INPUT RECORDS:
==================================================

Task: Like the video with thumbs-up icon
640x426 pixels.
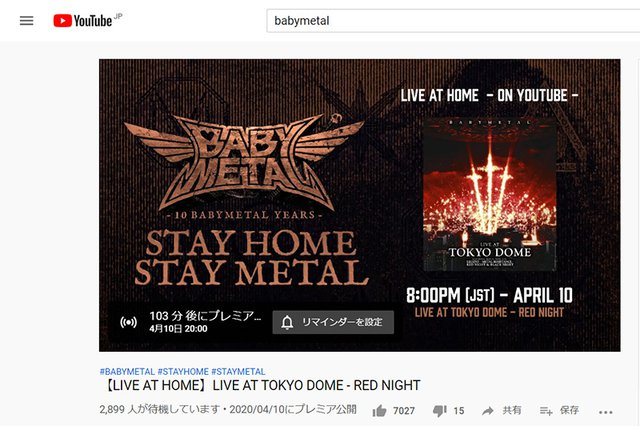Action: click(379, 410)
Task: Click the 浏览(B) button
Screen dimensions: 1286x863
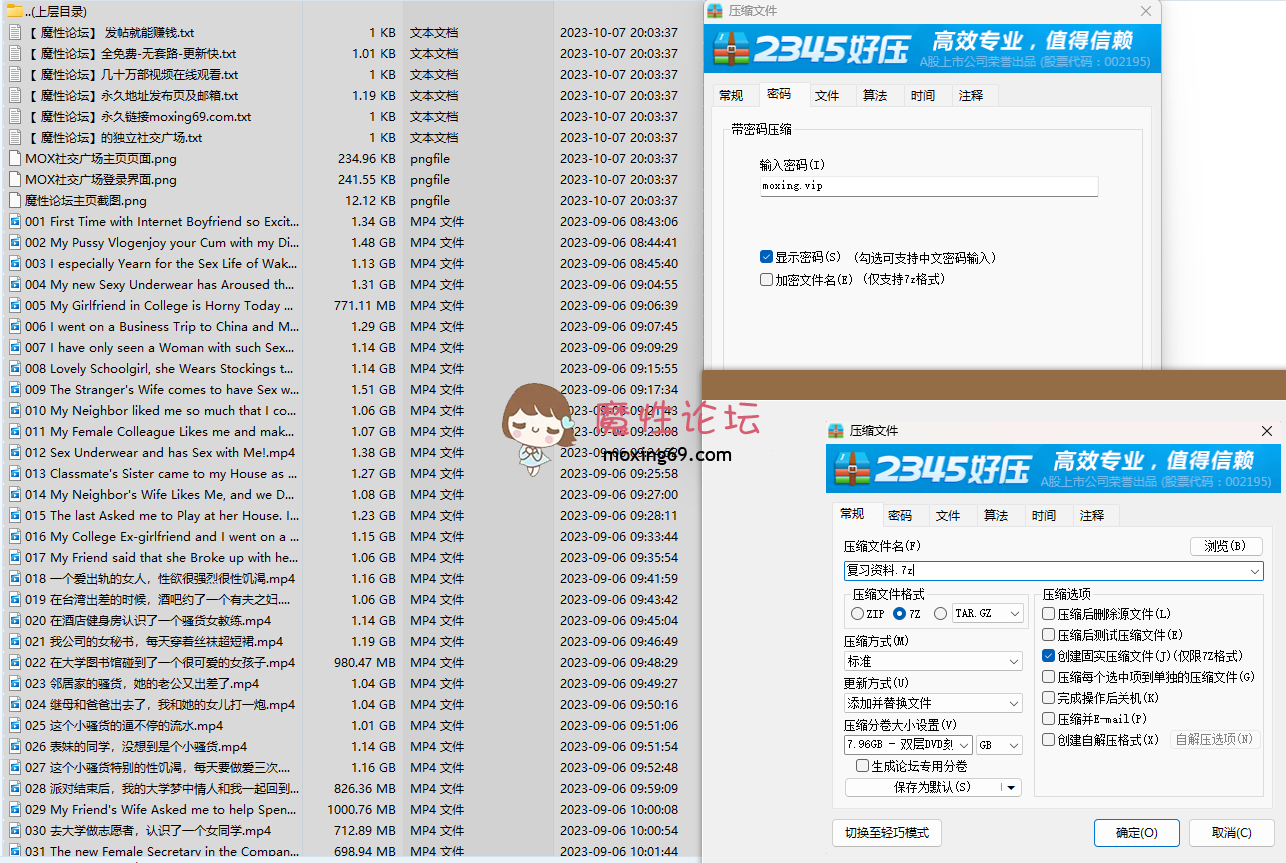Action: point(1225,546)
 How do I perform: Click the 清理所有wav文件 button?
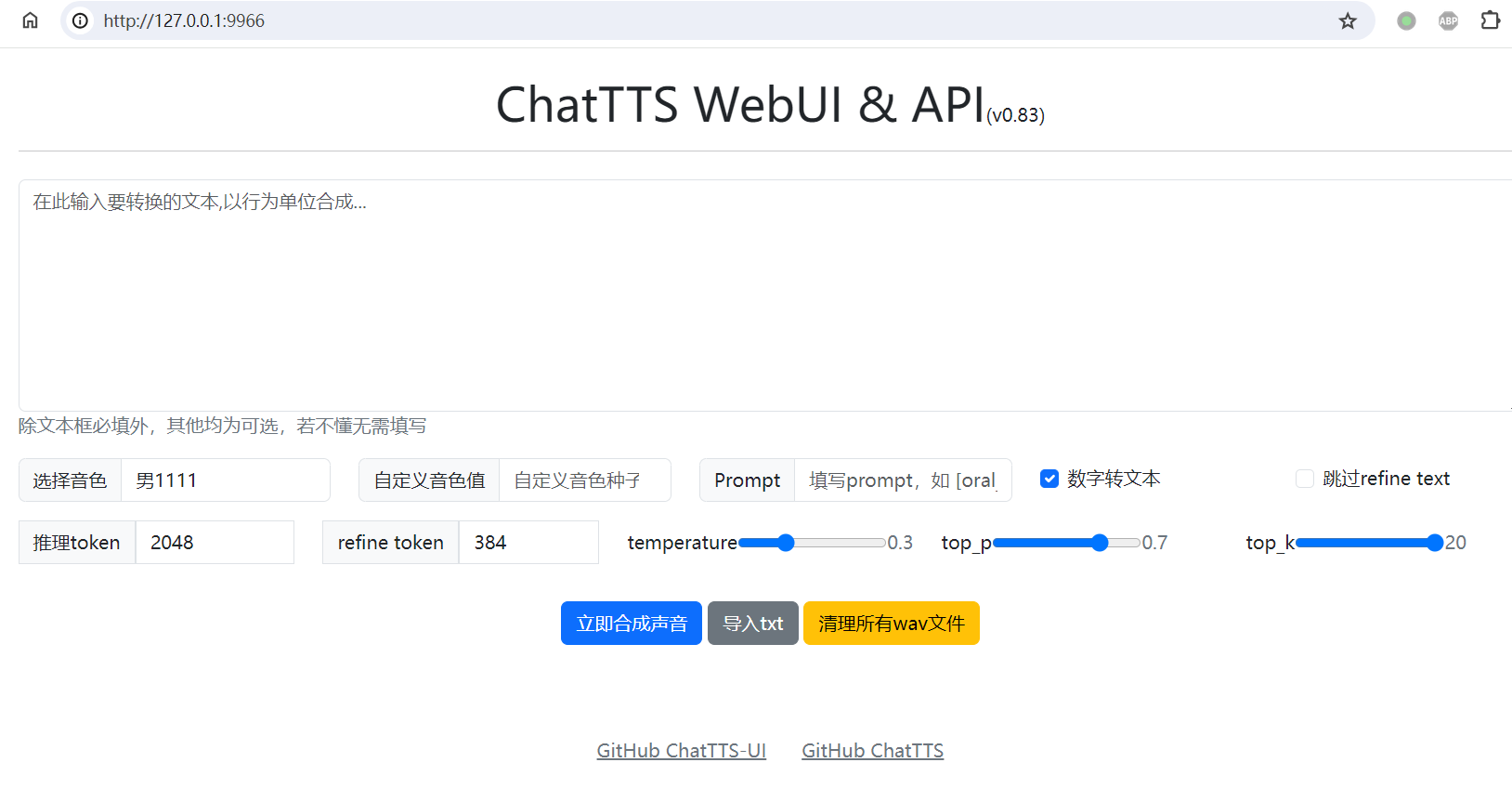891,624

==================================================

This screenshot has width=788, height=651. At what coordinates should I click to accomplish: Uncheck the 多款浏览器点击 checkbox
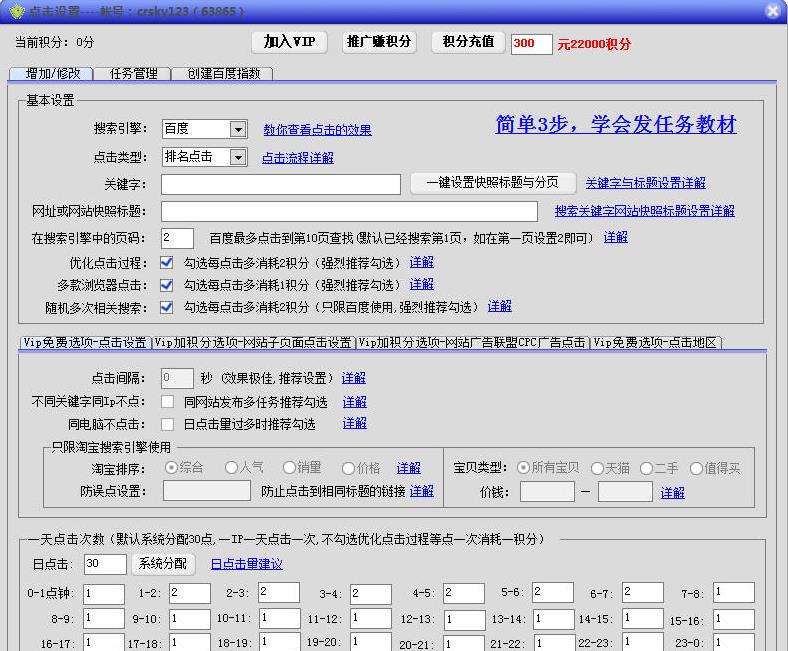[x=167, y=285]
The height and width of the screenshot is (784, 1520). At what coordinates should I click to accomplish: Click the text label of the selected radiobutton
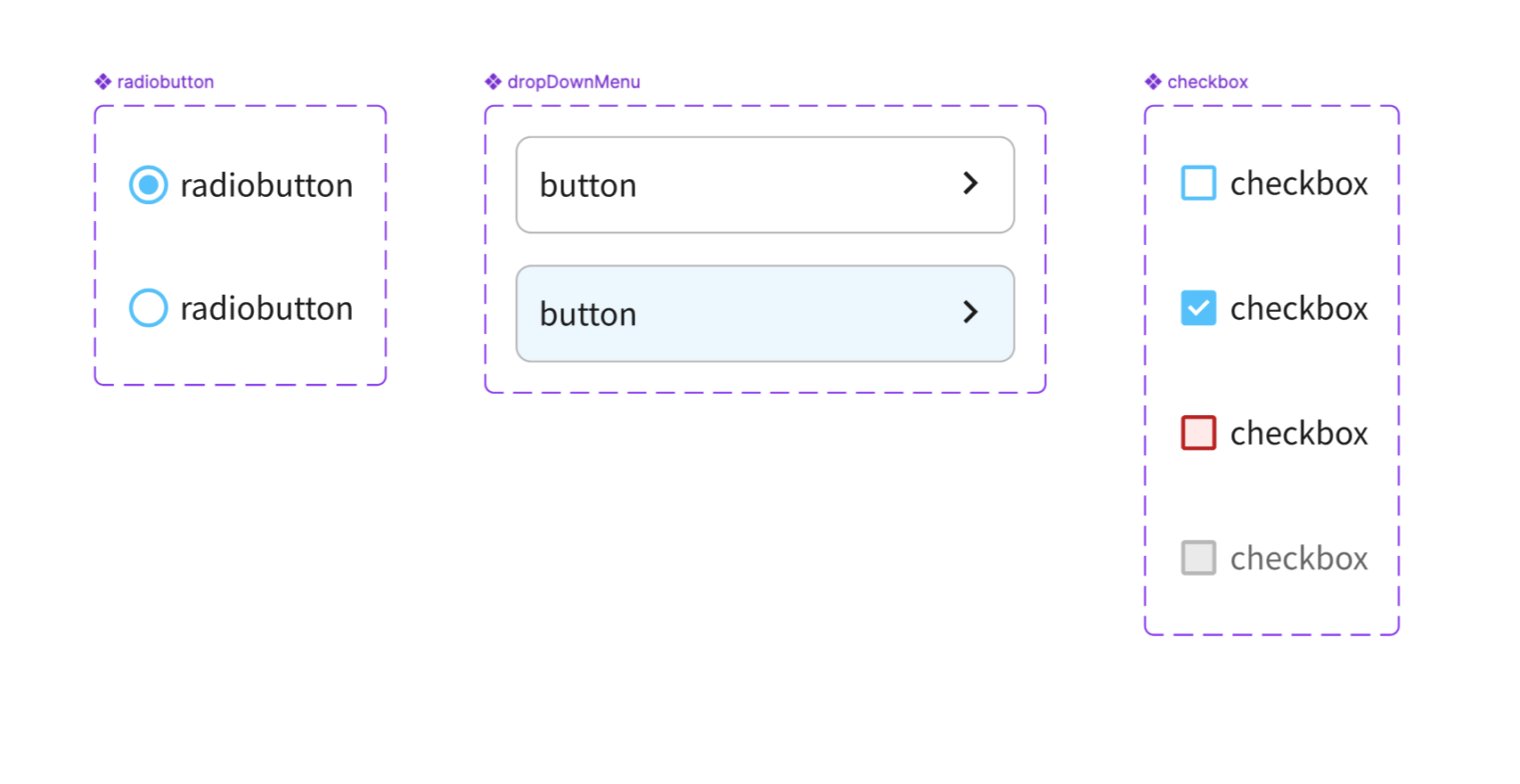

==================================================

AIM OF THE TASK: From the items above, pull out every line that contains the string "accomplish" and copy each one in full. Matching is case-sensitive.

TASK OUTPUT:
This screenshot has width=788, height=651. At what coordinates should I click to accomplish: Uncheck the 多款浏览器点击 checkbox
The height and width of the screenshot is (784, 1520). At what coordinates should I click to accomplish: Click the text label of the selected radiobutton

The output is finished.